### [SHORT EXERCISE]
In the data below, update the lines from the one containing "Given: Open the Community link" through the end of the data, both included, by replacing "Community link" with "Community page" and changing nothing else. Give back only those lines, leaving out the pictures.

* Begin RECORDED INFORMATION *

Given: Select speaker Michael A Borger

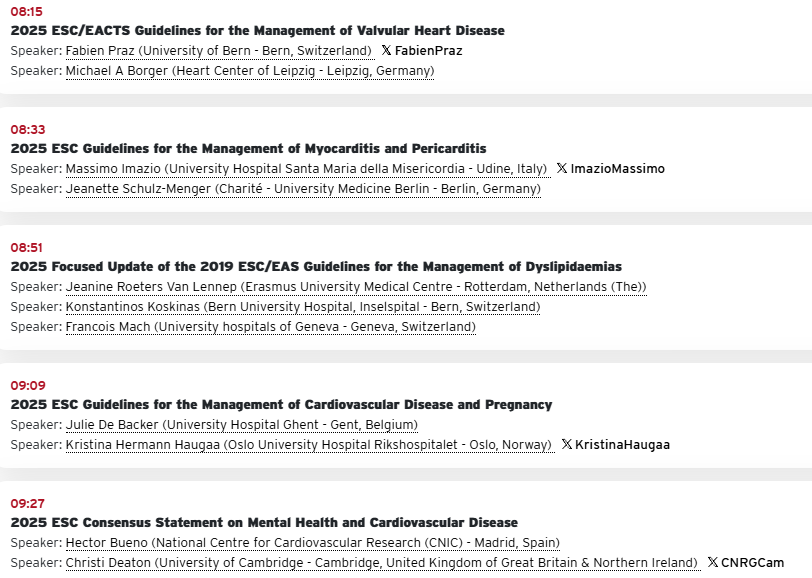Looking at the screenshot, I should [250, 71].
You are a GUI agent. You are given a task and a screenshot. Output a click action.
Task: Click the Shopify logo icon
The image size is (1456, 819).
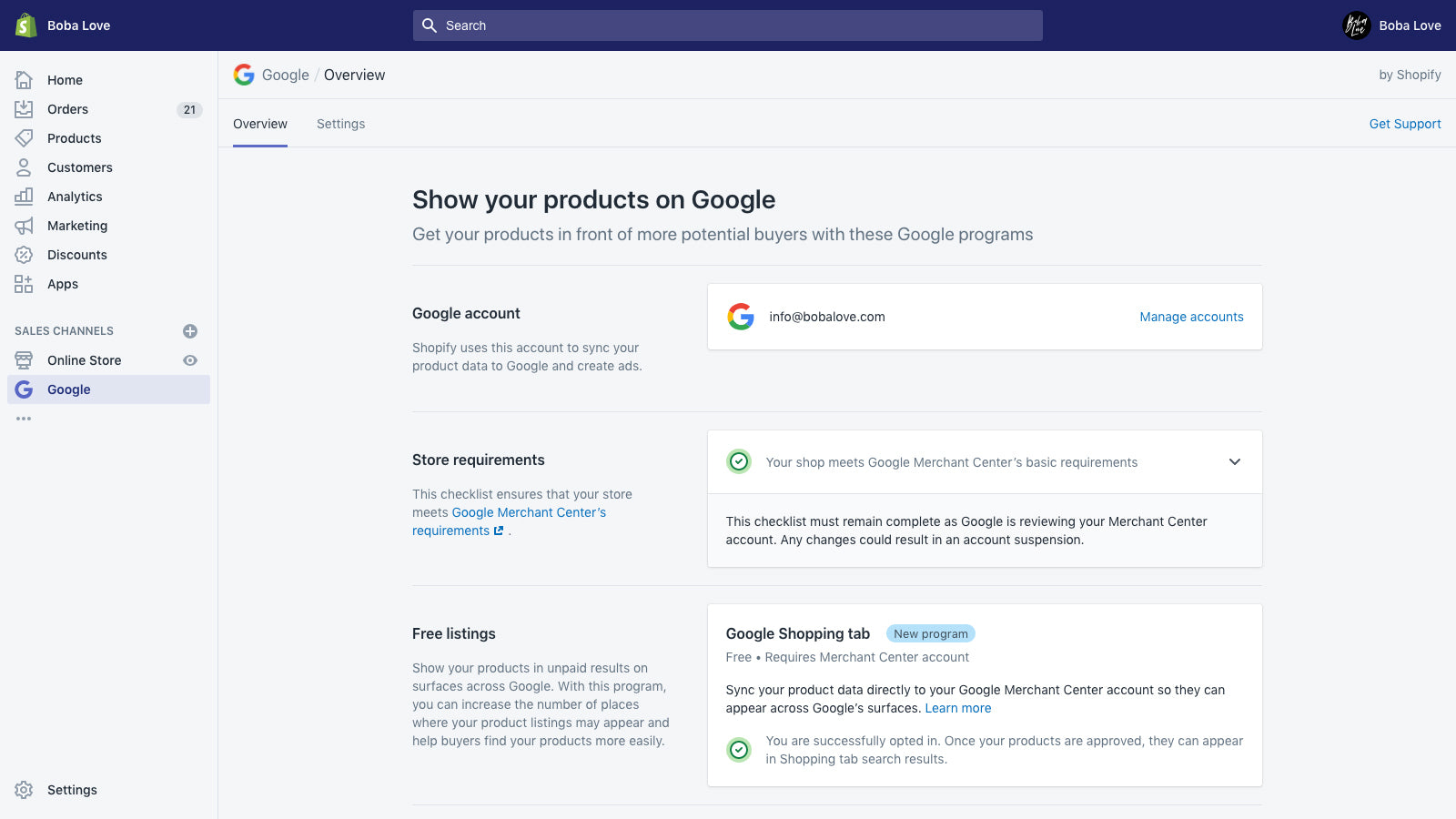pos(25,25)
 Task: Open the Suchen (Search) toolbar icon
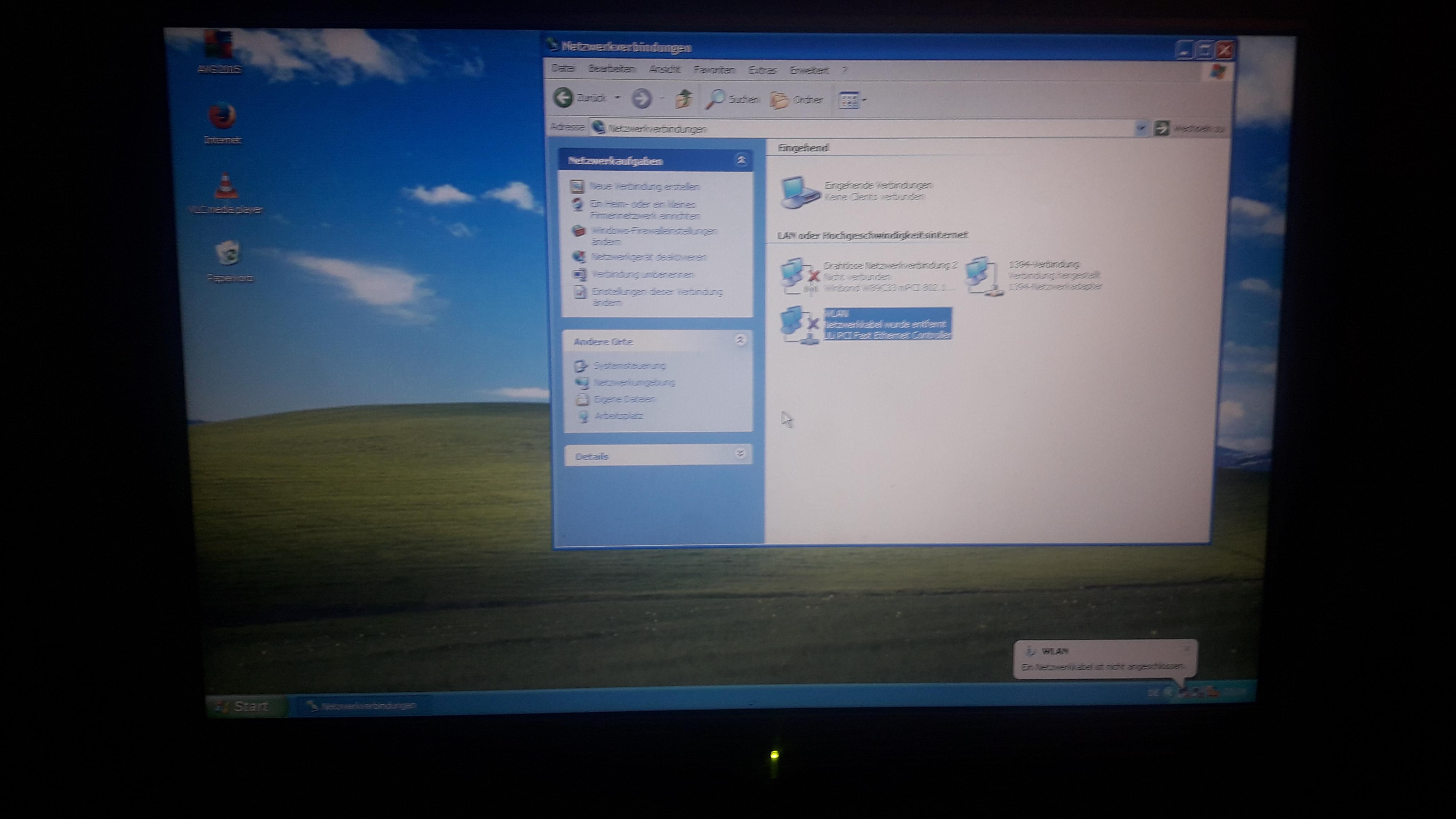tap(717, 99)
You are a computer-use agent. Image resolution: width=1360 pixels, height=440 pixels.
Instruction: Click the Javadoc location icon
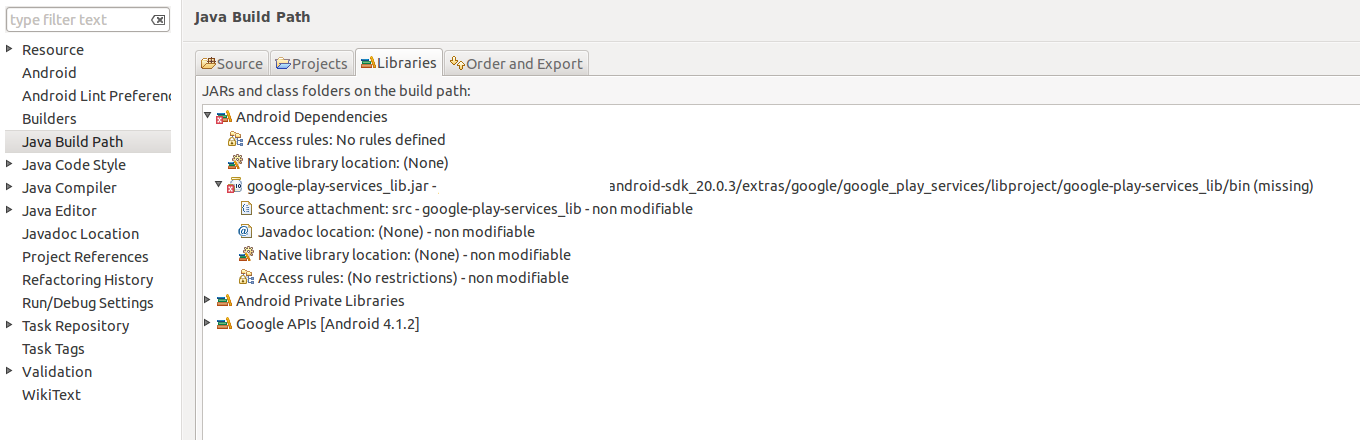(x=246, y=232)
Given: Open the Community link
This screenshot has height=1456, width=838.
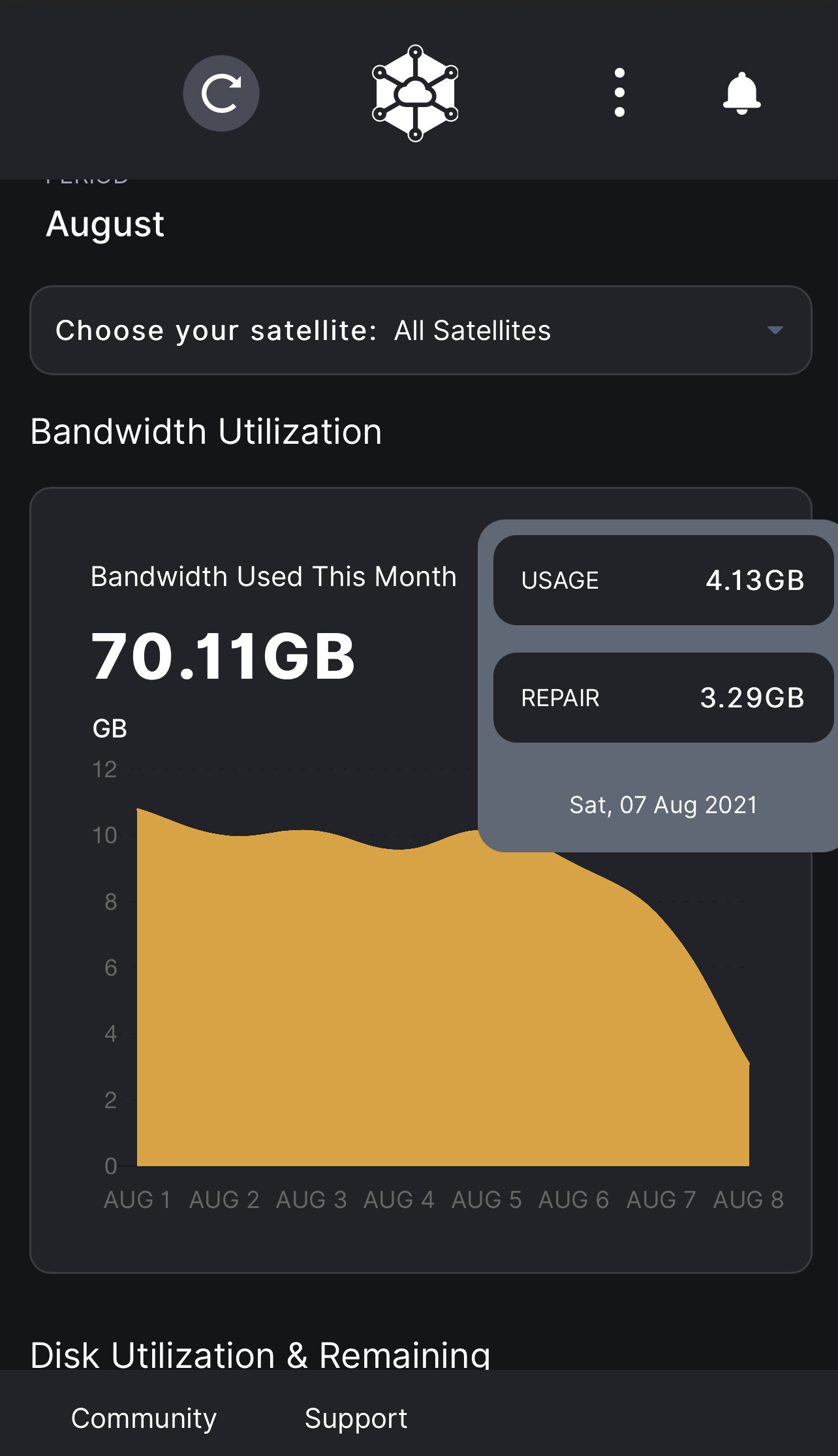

* End RECORDED INFORMATION *

### [OUTPUT FOR THIS EXERCISE]
Given: Open the Community page
This screenshot has height=1456, width=838.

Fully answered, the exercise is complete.